A new hardware attack is voiced PACMAN proven against Apple’s M1 processor chipset, capable of equipping a malicious actor with the ability to execute arbitrary code on a macOS system.
MIT researchers Joseph Ravichandran, Weon Taek Na, Jay Lang, and Mengjia Yan say it leverages “speculative execution attacks to bypass a critical memory defense mechanism, ARM Pointer Validation , a security feature used to enforce pointer integrity”.
The researchers added, “while the hardware mechanisms used by PACMAN cannot be patched with software features, memory failures can still occur.”
The vulnerability stems from pointer validation (PAC) code, a line of defense introduced in the arm64e architecture to detect and secure against unwanted changes to pointers – stored objects. store memory addresses – in memory.
PACs aim to solve a common problem in software security, such as a memory security vulnerability, which is often exploited by overwriting control data in memory (i.e. pointers) to convert directs code execution to an arbitrary location controlled by the attacker.
Although strategies such as address space layout randomization (ASLR) have been devised to increase the difficulty of performing buffer overflow attacks, the goal of PAC is to determine the “validity of pointers with minimal size and performance impact”, effectively preventing an adversary from creating pointers for use in an exploit.

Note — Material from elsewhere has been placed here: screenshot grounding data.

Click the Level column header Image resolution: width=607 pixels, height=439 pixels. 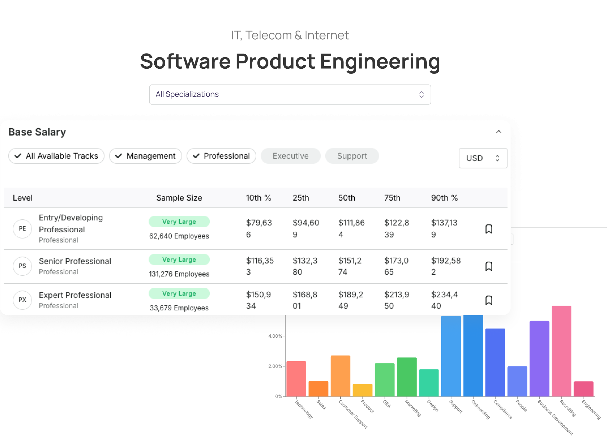(22, 198)
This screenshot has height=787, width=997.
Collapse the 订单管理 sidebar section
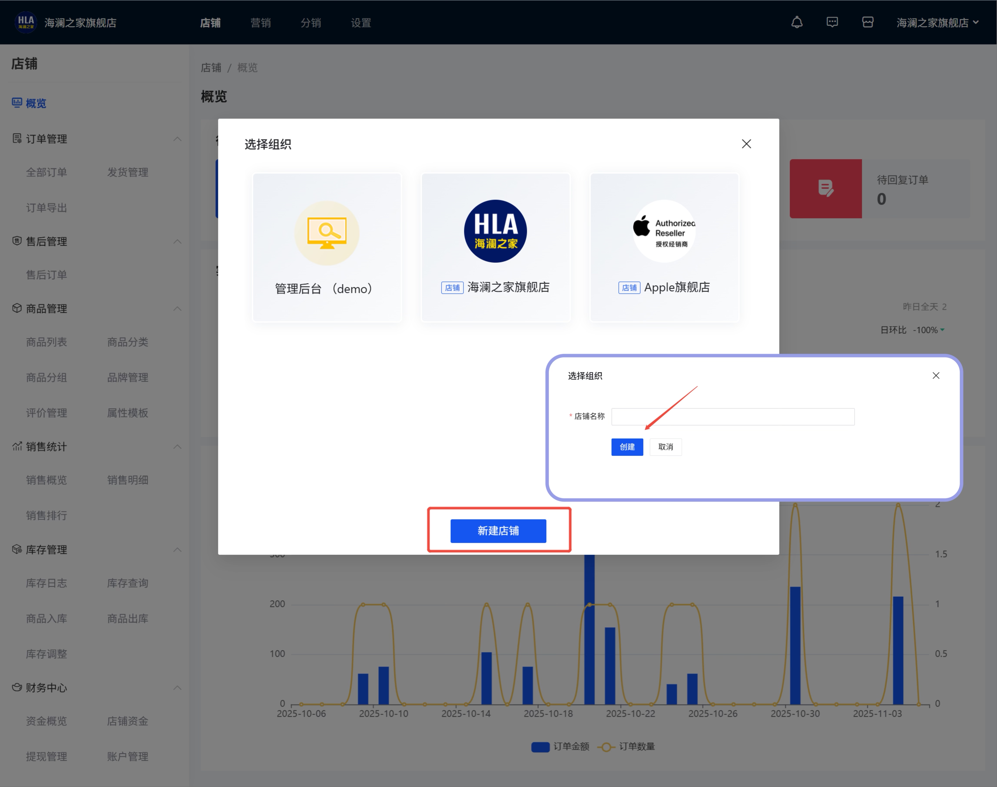[x=177, y=139]
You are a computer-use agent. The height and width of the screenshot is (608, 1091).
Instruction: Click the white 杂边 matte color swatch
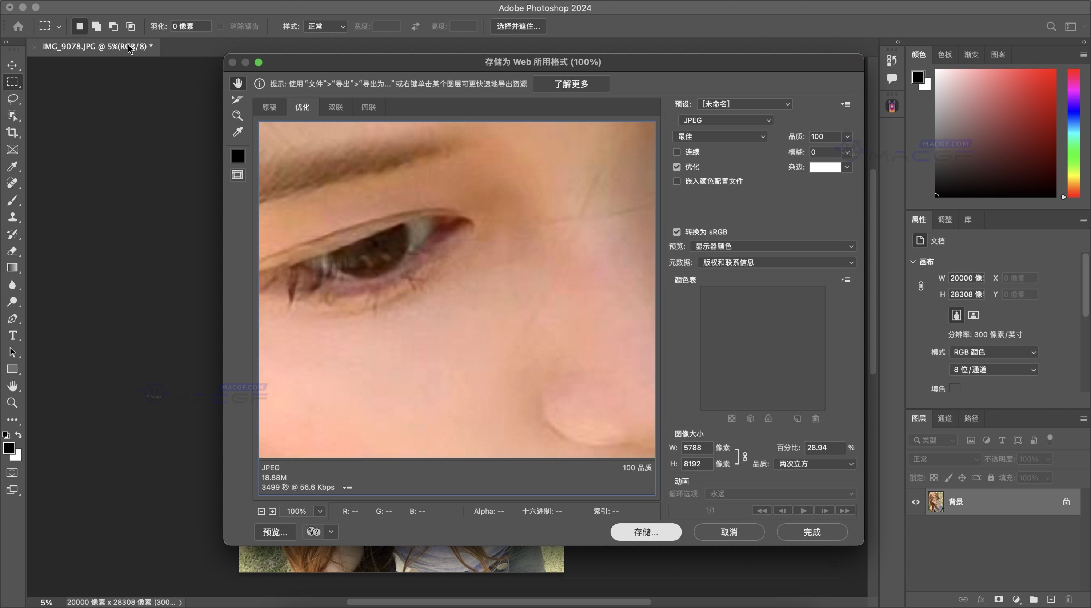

This is achieved by protecting a pointer with a cryptographic hash – known as a Pointer Validation Token (PAC) – to ensure its integrity. Apple explains the PAC as follows:
Pointer validation works by providing a special CPU instruction that adds a cryptographic signature – or PAC – to the unused high-order bits of the pointer before storing the pointer. Another instruction clears and validates the signature after re-reading the pointer from memory. Any change to the stored value between write and read will invalidate the signature. The CPU interprets the validation error as memory corruption and places a high-order bit in the pointer, making the pointer invalid and causing an application error.
But PACMAN “removes the main barrier to conducting control-flow hijacking attacks on a protected platform using pointer validation.” It combines memory corruption and speculative execution to circumvent the security feature, leaking “PAC verification results over microarchitecture side channels without causing any problems.”
In short, the attack method makes it possible to distinguish between correct PACs and incorrect hashes, allowing the bad guys to “brute-force the correct PAC value while preventing crashes and building a hijacking attack.” Control-flow control on a PA is enabled by the victim program or the operating system. “
For its part, the crash prevention succeeds because each PAC value is guessed at guessing by time-based sub-channel mining through a translation look-to-side buffer (CTR) using a Prime attack. + Probe.
Speculative execution vulnerabilities, as observed in the Specter and Meltdown cases, weaponize out-of-order execution, a technique used to improve performance in modern microprocessors by how to predict the most likely path of program execution flow.
It is worth noting, however, that the threat model assumes that an exploitable memory corruption vulnerability already exists in the victim program (kernel), thus allowing an attacker to privileged (a malicious application) injects rogue code into certain memory locations in the victim process.
This attack has important implications for designers looking to implement future processors with pointer validation and has broad implications for security, the researchers conclude. confidentiality of future control-flow integrity primitives”.